During the prehurricane period, the average daily number of calls to the 911 number for both medical and nonmedical assistance was seven (range 3-11 and 4-10, respectively). The number of calls peaked on the day of the hurricane: 25 medical calls (four trauma) and 49 nonmedical calls (mostly for tree damage and downed electrical wires). Nonmedical calls reached a second but lower peak on October 1 (27 calls), temporally associated with the resumption of electrical power to most residents.
Reported by FE Thompson, MD, Mississippi State Dept of Health; J Brondum, DVM, L House, R Keenlyside, MD, W Hollinshead, MD, Rhode Island Dept of Health; C Averbach, R Bisson, MD, R Kohn, B Mosellie, J Parker, A Phelps, K Smith, MD, Dept of Epidemiology and Public Health, Yale University School of Medicine, New Haven, A Brandt, MD, Milford Hospital, G Kraus, MD, Milford Health Dept, M Cartter, MD, J Hadler, MD, State Epidemiologist, Connecticut Dept of Health Svcs; Div of Field Svcs, Div of Surveillance and Epidemiologic Studies, Epidemiology Program Office, Office of the Director, CDC.

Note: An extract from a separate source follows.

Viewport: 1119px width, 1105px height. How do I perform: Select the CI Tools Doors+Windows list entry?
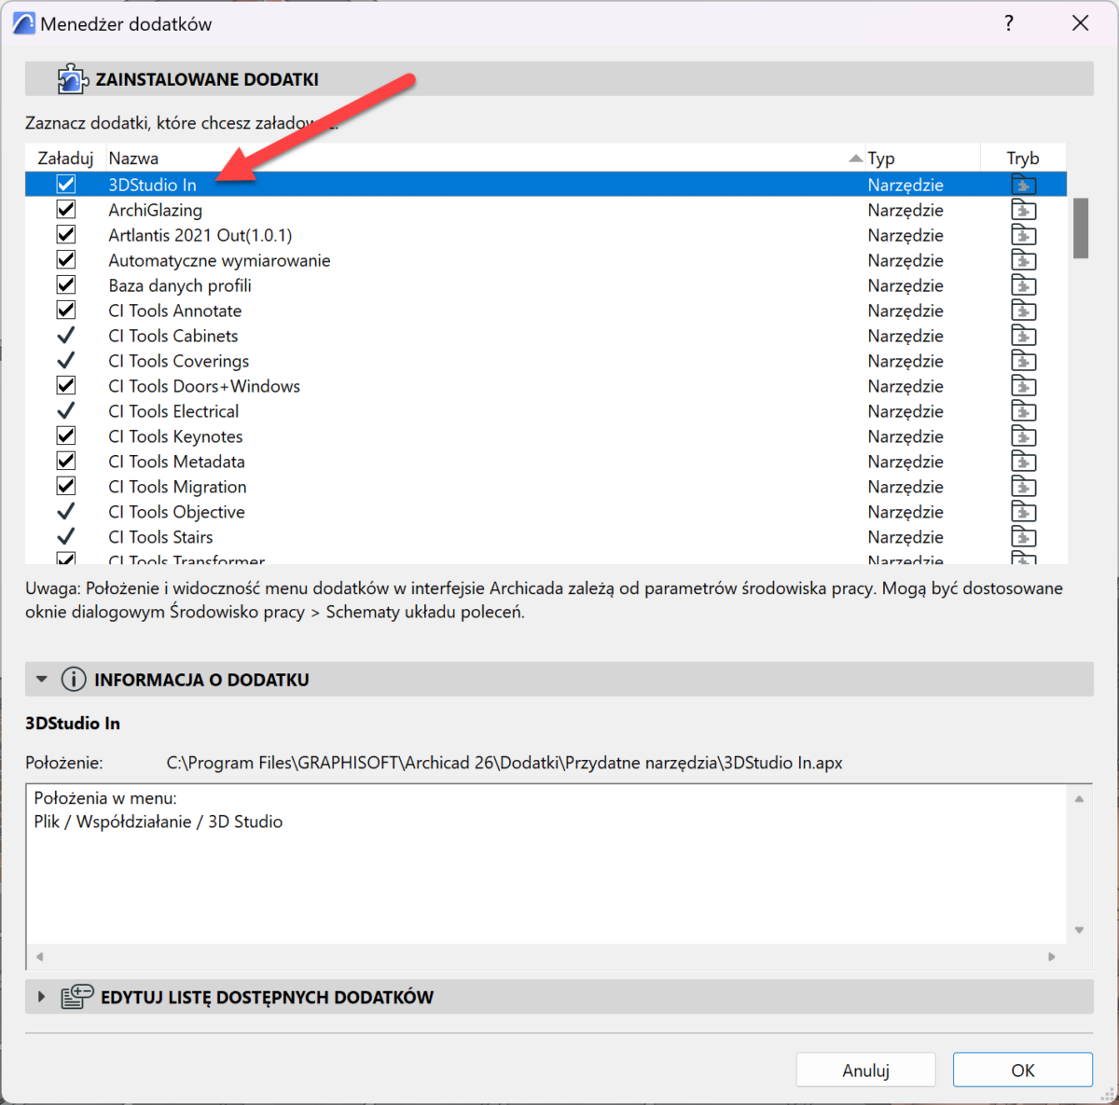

Editorial Note: Previous surveillance studies during severe storms have underscored the need to plan for an increase in hospital staffing needs during the aftermath of the storm and to expect a considerable number of injuries to occur during clean-up activities (1-3). In Mississippi, demands on ER services peaked immediately after the hurricane, and injuries comprised an important fraction of the visits. Despite the loss of water pressure, no outbreaks of gastroenteritis were identified. Overall morbidity and mortality were probably best minimized by effective area evacuation before the arrival of the storm. Public information should continue to emphasize safety during the clean-up period. In Connecticut, the number of calls to the emergency number actually increased the day electrical power was restored.
Three factors probably contributed to the increase in ER visits following the hurricanes. First, some patients who might have gone to ERs the day of the hurricanes delayed their visits until the following days. Second, as in the Connecticut community, lack of electricity kept some alternate sources of medical care, particularly walk-in medical-care centers, closed, while hospitals were able to rely on emergency generators to remain open. Finally, some hurricane-related injuries did occur: in Rhode Island, 47% (89/191) of the overall increase in visits may have been hurricane-related.

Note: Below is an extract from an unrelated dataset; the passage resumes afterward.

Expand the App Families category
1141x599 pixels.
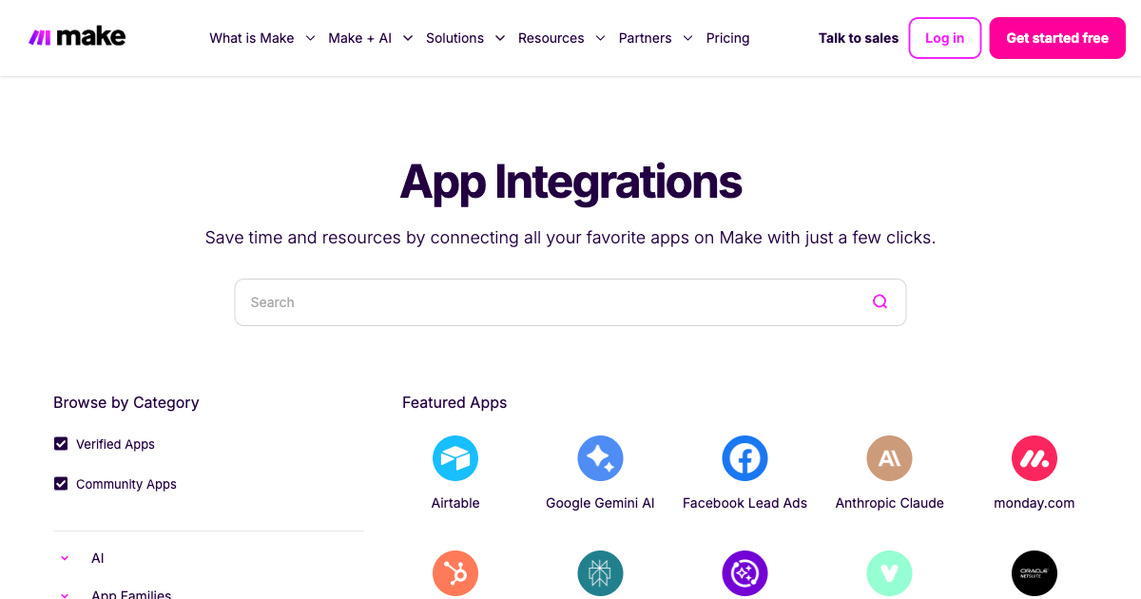pos(65,594)
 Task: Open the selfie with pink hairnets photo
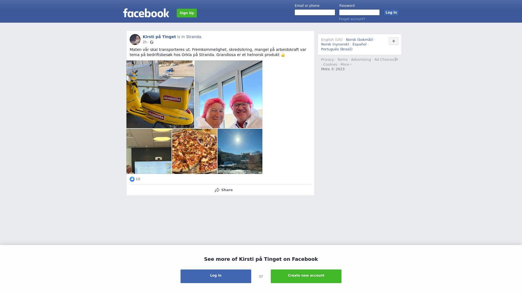[228, 94]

In general, injury surveillance is hampered by poor documentation of the circumstances of injury in ER records. In Mississippi, considerable variation in reporting occurred from hospital to hospital and, on occasion, within the same hospital. For example, some hospitals included backache as an injury, others counted it in the "other" category, and others did not count it at all. Efforts should be directed towards improving data recording systems to increase their utility in evaluating the response of public health services during natural disasters. Health departments should adopt guidelines for information to be recorded by selected ERs in disaster areas, emphasizing circumstances of injury.